The Criminal Spectre in Law, Literature and Aesthetics
Title | The Criminal Spectre in Law, Literature and Aesthetics PDF eBook |
Author | Peter J. Hutchings |
Publisher | Routledge |
Total Pages | 285 |
Release | 2014-06-23 |
Genre | Social Science |
ISBN | 1317797507 |
This book analyses the legal and aesthetic discourses that combine to shape the image of the criminal, and that image's contemporary endurance. The author traces the roots of contemporary ideas about criminality back to legal, philosophical and aesthetic concepts originating in the nineteenth century. Building on the ideas of Foucault and Walter Benjamin, Hutchings argues that the criminal, as constructed in places such as popular crime stories or the law of insanity, became an obsession which haunted nineteenth century thought.
The Criminal Spectre in Law, Literature and Aesthetics
Title | The Criminal Spectre in Law, Literature and Aesthetics PDF eBook |
Author | Peter J. Hutchings |
Publisher | Psychology Press |
Total Pages | 219 |
Release | 2001 |
Genre | Social Science |
ISBN | 9780415236065 |
"This book will be of essential interest to sociologists, psychologists, cultural historians, criminologists and those working in the field of legal studies."--BOOK JACKET.
The Criminal Spectre in Law, Literature and Aesthetics
Title | The Criminal Spectre in Law, Literature and Aesthetics PDF eBook |
Author | Peter J. Hutchings |
Publisher | Routledge |
Total Pages | 234 |
Release | 2014-06-23 |
Genre | Social Science |
ISBN | 1317797515 |
This book analyses the legal and aesthetic discourses that combine to shape the image of the criminal, and that image's contemporary endurance. The author traces the roots of contemporary ideas about criminality back to legal, philosophical and aesthetic concepts originating in the nineteenth century. Building on the ideas of Foucault and Walter Benjamin, Hutchings argues that the criminal, as constructed in places such as popular crime stories or the law of insanity, became an obsession which haunted nineteenth century thought.
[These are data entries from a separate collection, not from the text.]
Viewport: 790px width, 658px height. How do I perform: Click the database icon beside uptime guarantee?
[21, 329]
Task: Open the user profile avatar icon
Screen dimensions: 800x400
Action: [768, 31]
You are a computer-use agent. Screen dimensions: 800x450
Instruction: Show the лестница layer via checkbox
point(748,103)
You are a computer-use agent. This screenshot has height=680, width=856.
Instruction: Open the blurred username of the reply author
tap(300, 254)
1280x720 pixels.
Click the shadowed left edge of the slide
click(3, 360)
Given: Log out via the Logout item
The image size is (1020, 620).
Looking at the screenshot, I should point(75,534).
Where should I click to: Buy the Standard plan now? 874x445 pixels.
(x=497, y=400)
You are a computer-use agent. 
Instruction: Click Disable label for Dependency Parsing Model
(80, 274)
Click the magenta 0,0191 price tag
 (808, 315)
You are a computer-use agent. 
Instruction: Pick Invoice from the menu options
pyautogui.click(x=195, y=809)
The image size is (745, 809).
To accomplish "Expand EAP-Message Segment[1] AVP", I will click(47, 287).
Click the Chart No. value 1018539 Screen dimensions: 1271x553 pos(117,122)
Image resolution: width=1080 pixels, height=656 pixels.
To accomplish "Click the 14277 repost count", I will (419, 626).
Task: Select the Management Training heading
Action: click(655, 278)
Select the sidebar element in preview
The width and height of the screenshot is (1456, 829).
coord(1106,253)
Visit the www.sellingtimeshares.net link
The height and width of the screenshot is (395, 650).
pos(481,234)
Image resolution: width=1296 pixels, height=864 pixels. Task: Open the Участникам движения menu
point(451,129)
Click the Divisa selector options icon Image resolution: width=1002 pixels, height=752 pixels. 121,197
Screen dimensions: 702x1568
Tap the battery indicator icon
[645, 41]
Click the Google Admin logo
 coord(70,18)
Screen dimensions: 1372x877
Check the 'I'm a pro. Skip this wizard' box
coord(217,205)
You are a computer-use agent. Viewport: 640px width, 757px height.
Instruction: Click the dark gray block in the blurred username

Law and Literature Reconsidered
Title | Law and Literature Reconsidered PDF eBook |
Author | Austin Sarat |
Publisher | Emerald Group Publishing |
Total Pages | 183 |
Release | 2008-02-29 |
Genre | Social Science |
ISBN | 0762314826 |
Once hailed as a promising new way to think about law and as opening a vital conversation about literature the question is whether the law and literature enterprise has lived up to its initial promise. This is a contemporary study of law and literature. It includes contributions by an international group of leading scholars.
Law and Literature
Title | Law and Literature PDF eBook |
Author | María José Falcón y Tella |
Publisher | BRILL |
Total Pages | 304 |
Release | 2016-03-24 |
Genre | Law |
ISBN | 9004304355 |
María José Falcón y Tella invites us on a fascinating journey through the world of law and literature, travelling through the different eras and meeting eternal and as such current issues. Law in Literature is undoubtedly the most fertile and documented perspective of this book.
Captive Images
Title | Captive Images PDF eBook |
Author | Katherine Biber |
Publisher | Routledge |
Total Pages | 156 |
Release | 2007-05-07 |
Genre | Law |
ISBN | 1135308098 |
The hooded bandit -- The national bank -- The epidermal examination -- The mother's trouble -- The danger zone -- The spectre -- Your fantasy, my crime.
The Routledge Research Companion to Law and Humanities in Nineteenth-Century America
Title | The Routledge Research Companion to Law and Humanities in Nineteenth-Century America PDF eBook |
Author | Nan Goodman |
Publisher | Taylor & Francis |
Total Pages | 372 |
Release | 2017-05-12 |
Genre | Literary Criticism |
ISBN | 1317042972 |
Nineteenth-century America witnessed some of the most important and fruitful areas of intersection between the law and humanities, as people began to realize that the law, formerly confined to courts and lawyers, might also find expression in a variety of ostensibly non-legal areas such as painting, poetry, fiction, and sculpture. Bringing together leading researchers from law schools and humanities departments, this Companion touches on regulatory, statutory, and common law in nineteenth-century America and encompasses judges, lawyers, legislators, litigants, and the institutions they inhabited (courts, firms, prisons). It will serve as a reference for specific information on a variety of law- and humanities-related topics as well as a guide to understanding how the two disciplines developed in tandem in the long nineteenth century.